### WHAT THE TASK ASKS
Report every line of the records that contains the word "field", copying each one in full.

Document and screenshot pointing records:

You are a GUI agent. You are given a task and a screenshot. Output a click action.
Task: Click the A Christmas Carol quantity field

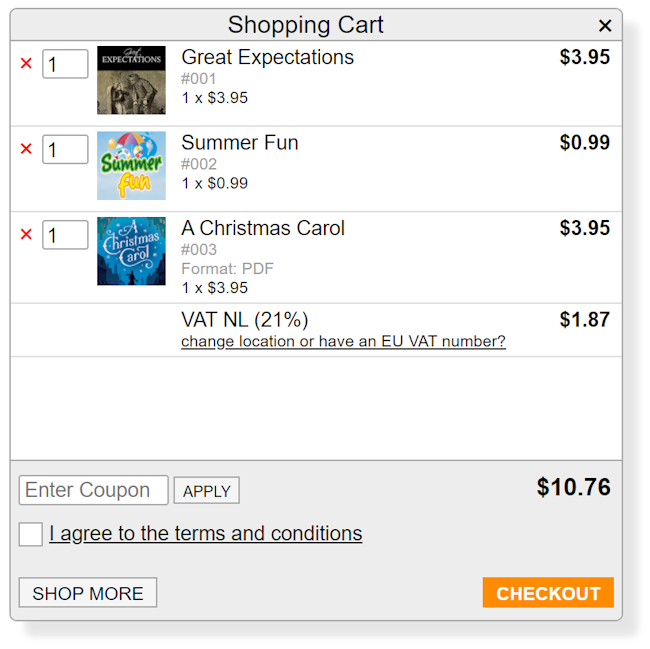pos(65,236)
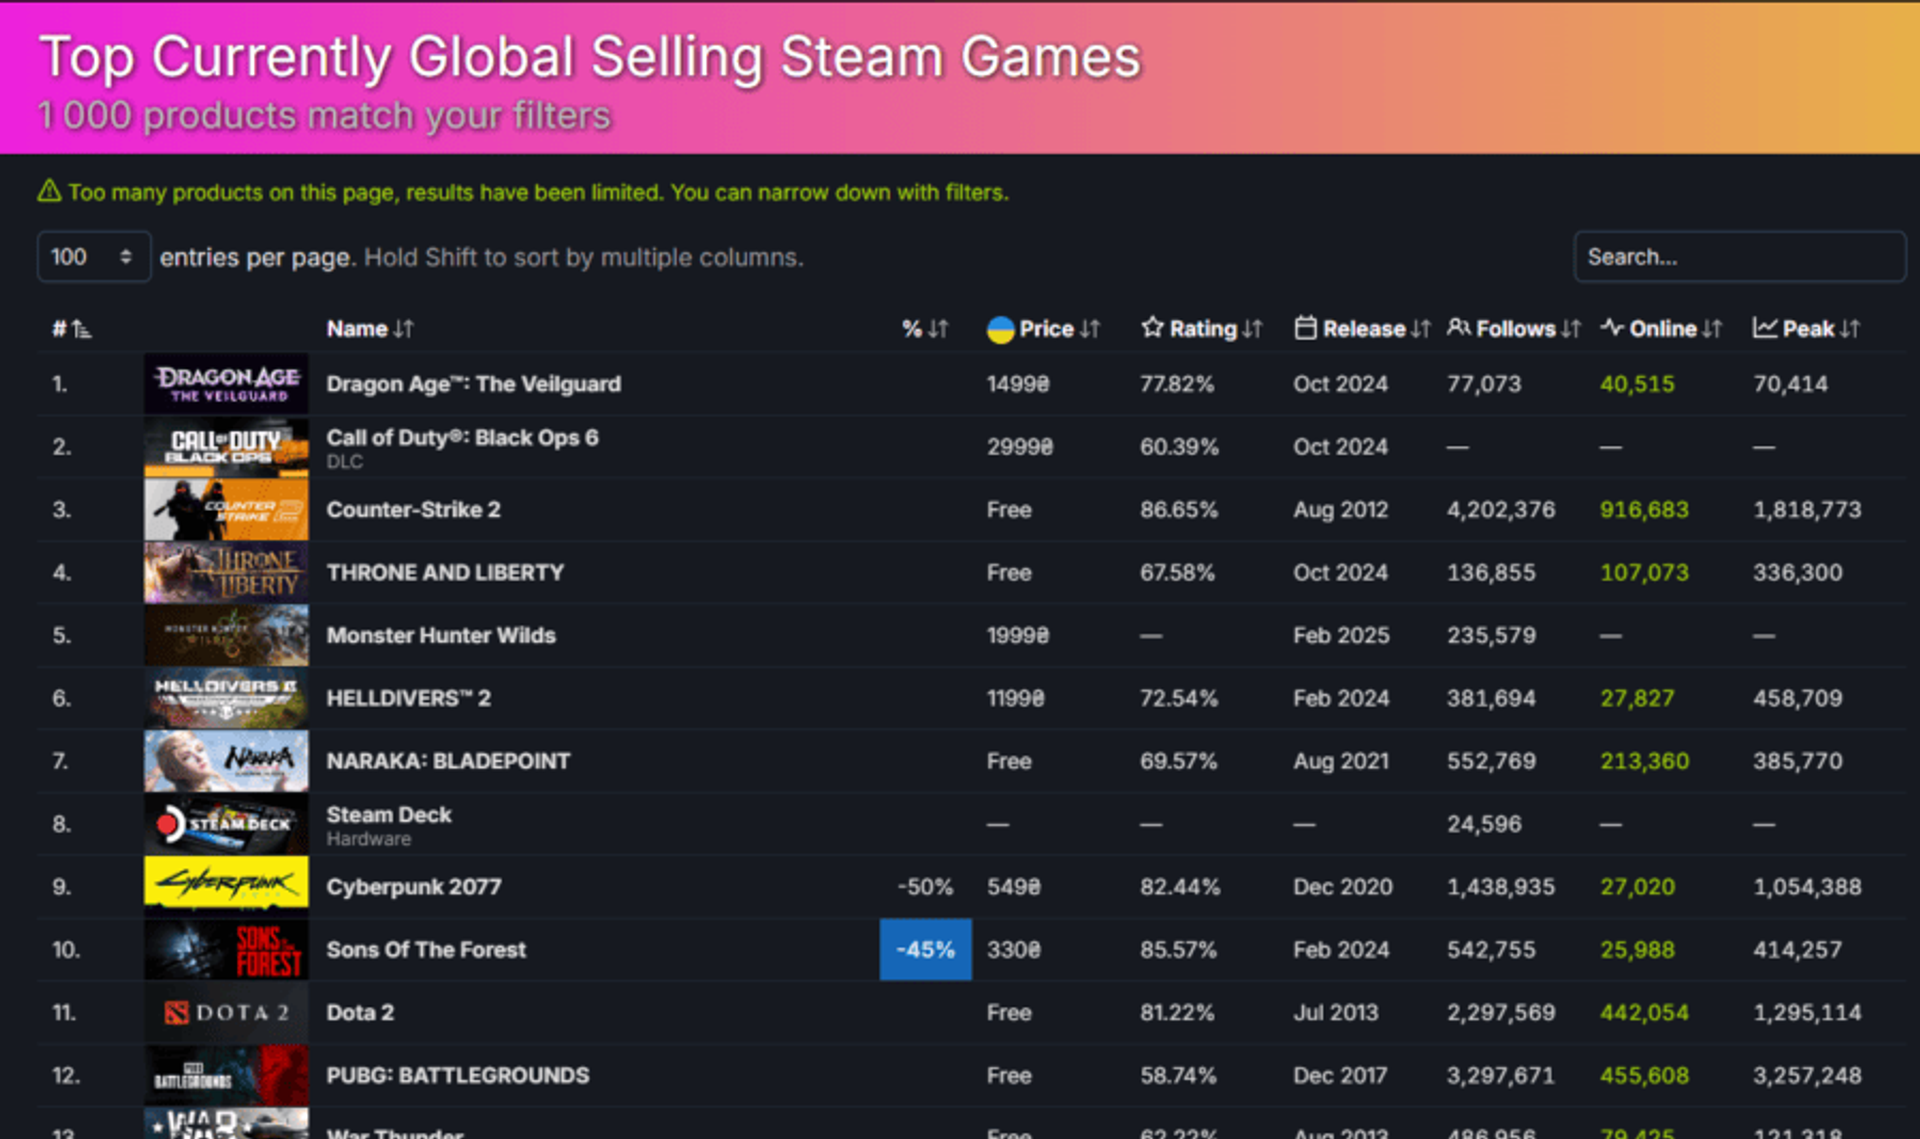This screenshot has width=1920, height=1139.
Task: Click inside the Search field
Action: [1739, 257]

### ANSWER FOR THIS EXERCISE
Task: Click the A Christmas Carol quantity field
Task: Click inside the Search field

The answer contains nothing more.